First clone this repository and install npm. Then run the following:
# install the dependencies npm install # build and run the app npm run build npm run start
To use the tool with your own dataset, in the top-left corner of the UI, you can click "Use my own dataset" and then "Select File". Alternatively, you can add your dataset to the list of demo datasets. To do this, add a row to the file
public/datasets/datasets.csv. The first column is the display name for the dataset and the second column is the path to the dataset. The path can be a URL or a path to a file in the
Your dataset must be a CSV file that has a "label" column, representing the ground truth class label for each row. Optionally, the dataset can also contain a "prediction" column, representing a predicted value for each row.
SliceLens can use several metrics to assign a rating to each feature or to generate suggested feature combinations.
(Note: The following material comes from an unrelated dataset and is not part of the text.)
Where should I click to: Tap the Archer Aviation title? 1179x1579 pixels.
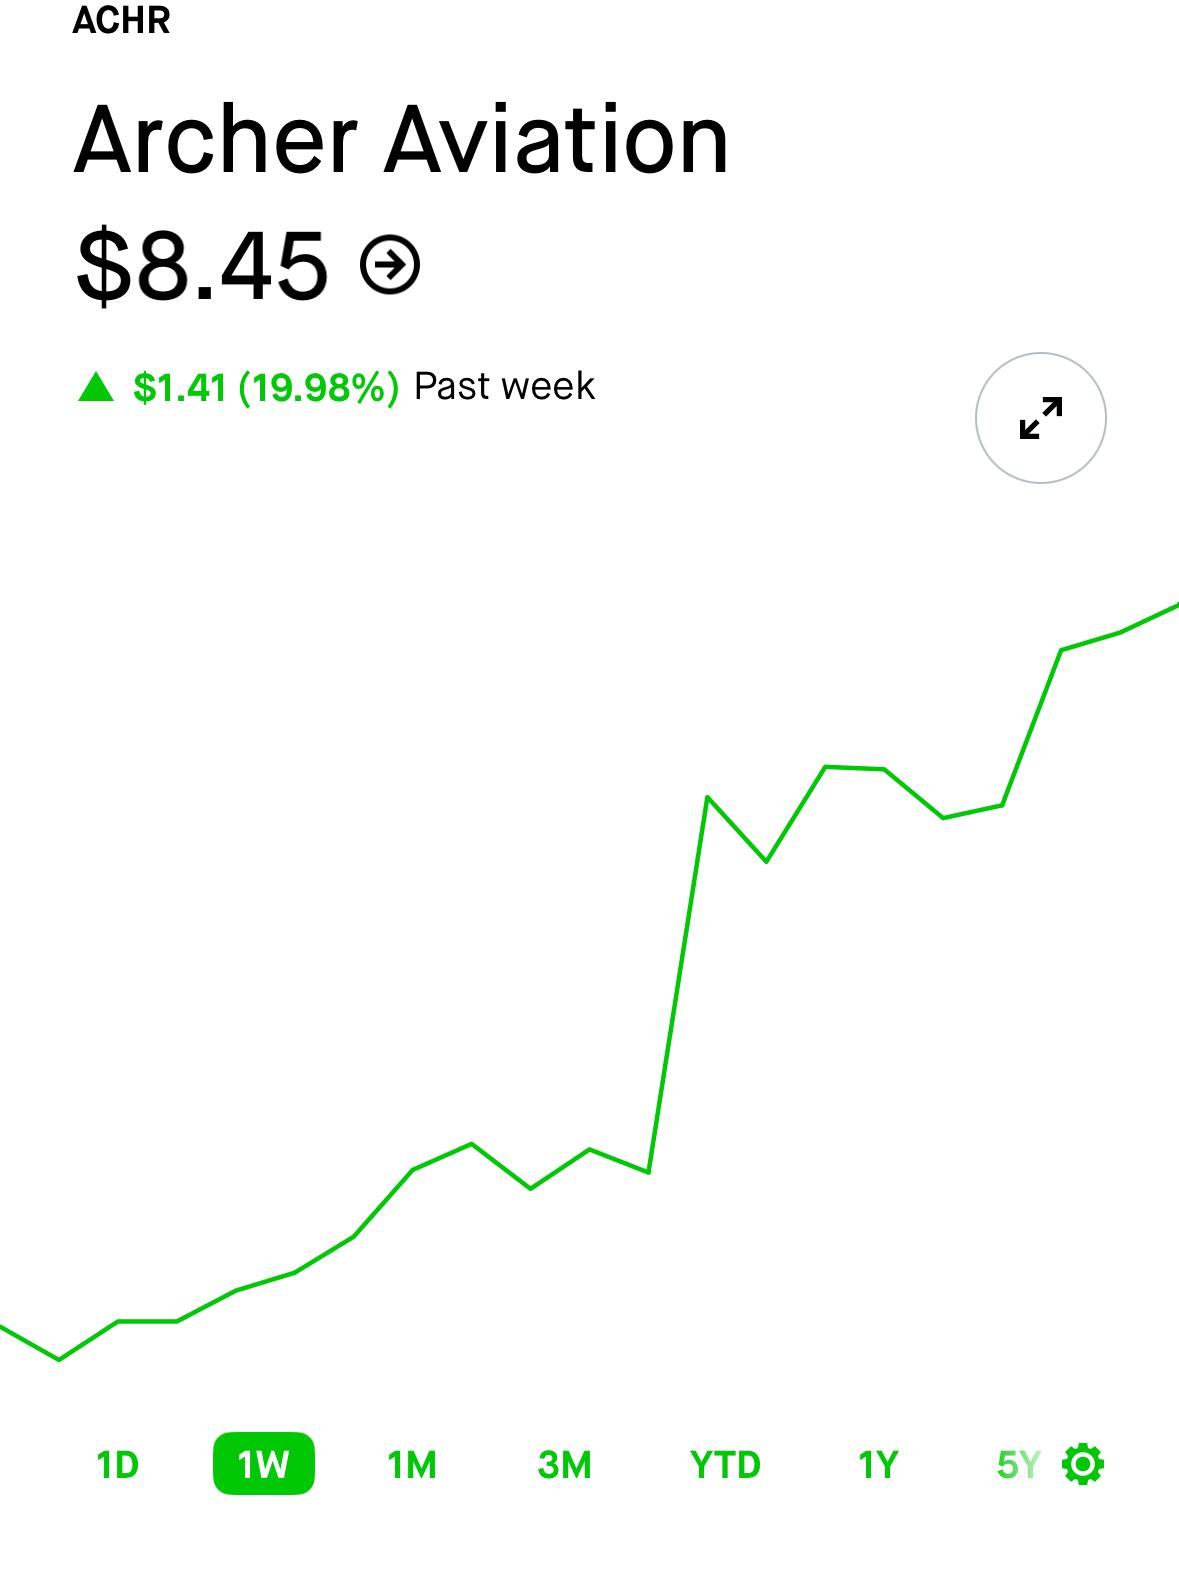coord(401,140)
- Purity: The purity metric is useful for guiding users to features that do better jobs at separating the instances into subsets by their ground truth label. The metric gives higher ratings to subsets that have a lower weighted average entropy, based only on the ground truth labels.
- Error deviation: The error deviation metric seeks to identify sets of subsets that have uneven distribution of errors, meaning that some subsets have a disproportionately high or low amount of errors. The metric gives higher ratings to sets of subsets with higher standard deviation of percent error. For a given set of subsets, the error deviation metric calculates the error rate for each subset and then takes their standard deviation.
- Error count and Error percent give higher ratings to features that lead to subsets with higher max number or percent of errors, respectively.
- Similarity: The similarity metric guides users in finding subsets that group instances with similar labels, similar to the purity metric for classification datasets. The similarity metric calculates the standard deviation of the ground truth labels in each subset and takes their weighted average.
- MSE Deviation: Similar to the error deviation metric for classification datasets, the MSE deviation metric guides users towards sets of subsets that have uneven error distributions. That is, it can help the user find feature combinations that result in subsets where some subsets have worse errors than others. To calculate the MSE deviation metric for a given set of subsets, SliceLens computes the mean-squared error for each subset and takes their standard deviation.